At a single-call scale, cost is a curiosity. At 50M calls per day, cost becomes the dominant architectural constraint. The decomposition you need: total cost = tokens consumed × per-token price × concurrency overhead. Each dimension has different levers; mixing them up causes optimization that looks productive but moves the wrong needle.
Tokens consumed is the volume dimension. Prompt size and output length compound with call volume. A 5K-token system prompt sent on every request to a 50M-call/day app sends 250B tokens through the API monthly just for boilerplate. Prompt caching is the primary lever here.

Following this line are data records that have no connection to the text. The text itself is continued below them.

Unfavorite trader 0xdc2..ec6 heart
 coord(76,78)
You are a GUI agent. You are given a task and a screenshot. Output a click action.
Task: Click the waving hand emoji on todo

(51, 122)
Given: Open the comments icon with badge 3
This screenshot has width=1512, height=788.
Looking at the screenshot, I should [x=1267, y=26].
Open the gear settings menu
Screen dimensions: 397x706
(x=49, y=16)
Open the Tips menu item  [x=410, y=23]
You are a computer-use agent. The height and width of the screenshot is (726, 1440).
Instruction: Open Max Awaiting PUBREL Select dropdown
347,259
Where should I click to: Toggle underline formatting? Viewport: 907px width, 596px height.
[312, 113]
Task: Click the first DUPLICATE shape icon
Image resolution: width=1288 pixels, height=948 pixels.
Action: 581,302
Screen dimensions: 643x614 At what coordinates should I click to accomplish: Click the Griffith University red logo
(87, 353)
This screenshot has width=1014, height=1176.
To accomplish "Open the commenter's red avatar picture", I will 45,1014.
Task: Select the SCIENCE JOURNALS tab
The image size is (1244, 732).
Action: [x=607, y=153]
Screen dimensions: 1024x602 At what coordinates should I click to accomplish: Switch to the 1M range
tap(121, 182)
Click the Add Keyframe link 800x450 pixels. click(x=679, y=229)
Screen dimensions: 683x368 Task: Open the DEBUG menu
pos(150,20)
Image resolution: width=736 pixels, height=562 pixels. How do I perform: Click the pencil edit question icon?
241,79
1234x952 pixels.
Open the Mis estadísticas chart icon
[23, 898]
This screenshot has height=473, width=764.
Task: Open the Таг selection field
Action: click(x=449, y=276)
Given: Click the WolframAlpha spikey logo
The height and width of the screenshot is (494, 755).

Per-token price is the model-selection dimension. Haiku is roughly 1/12th the cost of Opus at similar token counts. Most production workloads have a mix of high-judgment calls (Opus) and routine calls (Haiku) — the question is whether the routing logic is explicit or accidental. Batch API offers a 50% discount in exchange for asynchronous return.
Concurrency overhead is the orchestration tax. Aggressive retries multiply token consumption on failed calls. Sequential calls that could be parallelized stretch latency. The cost shows up as both wasted tokens and missed throughput against rate limits.
Optimization order matters: first reduce tokens (caching, prompt compression), then route to cheaper models, then fix concurrency. Doing them in the wrong order produces gains that get erased by the next layer.